If you walk into my room on any given day, what you will see is one of my perennial struggles – several piles of paper. There are two piles on either side of the easy chair where I sometimes open the mail. There are piles of paper on the credenza from the Newman Center or from the school where I drop them off. Magazines in another stack, only partially read, but waiting till I get back around to them. Perennial piles of mail and projects and notes on my desk. Though it is never so unmanageable that you can’t see the floor, it is my one area of constant struggle - my battle of the desk – as I call it. And usually, about this time of year, I find myself desiring to be free of the stacks. And free of the piles. And free of the work they symbolize. I am ready to do some spring cleaning.

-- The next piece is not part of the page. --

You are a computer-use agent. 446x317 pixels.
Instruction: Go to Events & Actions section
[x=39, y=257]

And then, in one of those moments of grace, when I came home from the Newman Center one afternoon this week – came the redeeming thought – Bill Kempf, these piles of paper in your room are a metaphor for your own internal life. Though there is a lot of clean space there, plenty to walk around and through, if I am honest with myself, my own internal life needed some of the same cleaning that my room and desk needed. Time to get rid of the clutter that makes the temple called my body, soul and spirit so filled with things that are not of God. Time to get rid of those patterns of sloth that make my discipleship a matter of routine and ritual!
About that time in my week I read the gospel for this Sunday, and the image of Jesus cleansing the temple just about knocked me to the ground. And then came the even more salvific moment: What if zeal for His Father’s house (that would be the house that still carries his image - you and me) still consumes him? It was amazing to pray with that image of Jesus rolling his sleeves up OVER ME, wading into the mess of my internal strife and turning over the money changers tables in my own life. Because in those moments of prayer, I realized that “Zeal for his Father’s house STILL CONSUMES him.”

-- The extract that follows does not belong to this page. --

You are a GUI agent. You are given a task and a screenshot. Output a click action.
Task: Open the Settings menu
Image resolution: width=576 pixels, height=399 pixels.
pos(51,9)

What has to go? What stack of messiness had to be overturned, cleaned up, prepared for the resurrection? Though it might be different for each of us, I could name two just like that (*snap).
1) The table of time wasting. Whether it is computer games on the cell phone or Mahjong on the desktop– it became apparent to me that I was filling a lot of my ‘down time’ with these ‘time wasters’. (Perhaps it is Facebook or Myspace or Twitter that does it for you.) I heard Jesus inviting me to cleanse that part of my life – and to replace it with some gratitude and thanksgiving. So I have been writing a letter of thanks to someone every day since then. “Lord, let your zeal for my time make me so aware of the preciousness of EACH MOMENT.”
2) The table of negative thinking. Interestingly enough, I realized that table out on the golf course. One of the gentlemen I played with had a negative comment about just about every swing of his golf game. “It wasn’t nearly as far as he used to be able to hit it. It didn’t roll very much in the soft ground. Misread the putt. Pushed it left. Pushed it right.” And so it went. By the 8th hole, my pretty good round starting going south as I let that same kind of negative thinking into my head. As did my enjoyment of the game. I realized he was tapping in to some of my own internal worries about the broader game called life. And how much I want to control the outcome of life, and how little I am trusting in God’s providence to this parish and school. “Lord, let your zeal for my house cleanse the self doubt and negative thinking that sometimes comes my way…”
And so it goes in my prayer this lent. Spring cleaning fever is upon me – and hopefully upon us all – both externally and internally. The good news is that we have a savior who is ready to roll his sleeves up, wade into the mess and clutter of our lives and help us overturn whatever tables stand in the way of us and his Father’s house. Will you invite Jesus to do a little spring cleaning on your soul this week?